Problem to solve:
Answer these questions using the text about the myopia lecture:
1. On what day and at what time did the lecture take place?
2. What heritability does the professor give for myopia?
3. Where does one student say they would not last a day without glasses?

Text:
..........
The medical school lecture hall was surprisingly full for a Monday at eight A.M. The lecture dealt with nearsightedness. As the room darkened, the overhead spotlights glinted off the eyeglasses worn by nearly half the students. “So that’s why so many showed up,” murmured the professor.
“The facts are clear,” he summarized an hour later. “Myopia is caused by excessive growth of the eye. When it gets too long from lens to retina, the focal point remains above the surface of the retina, so that the image is blurred. Refractive lenses, in the form of glasses or contact lenses, can refocus the image a bit further back so we can see clearly, overcoming nature’s inexactitude.”
Some hands began to wave. “But what causes the eye to grow too long?” asked one student.
“Genes,” he said. “It’s as simple as that. Some of us were just unlucky enough to get bad genes. If your identical twin is nearsighted, you will almost certainly be also. If your sibling is nearsighted, the likelihood is high, but not as high. Pulling all the figures together, myopia seems to be a genetic disease with a heritability of over eighty percent.”
“But how could such genes survive before glasses were invented?” asked another student. “Without my glasses, I wouldn’t last a day on the African plains.” The class laughed uneasily.
“Well, the genes might be recent mutations,” said the professor. “Or perhaps Stone Age myopic people worked in camp sewing and weaving. In any case, the facts make it clear that myopia is a genetic disorder.”
“But how could that be?” the student persisted. “The force of selection against it would be enormous. If such a severe defect can persist, then why aren’t our bodies riddled with defects?”
“In fact, our bodies don’t work very well,” the professor said pointedly. “As you have been learning, we are bundles of genetic flaws. The body is a fragile, jury-rigged device. Our job as physicians is to fix Mother Nature’s oversights.”
The medical students grumbled a bit more among themselves but did not persist further.
..........
Extracted material:
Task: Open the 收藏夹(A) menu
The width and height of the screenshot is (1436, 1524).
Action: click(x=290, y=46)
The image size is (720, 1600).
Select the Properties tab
..........
Answer box:
1. Monday at eight A.M.
2. Over eighty percent.
3. On the African plains.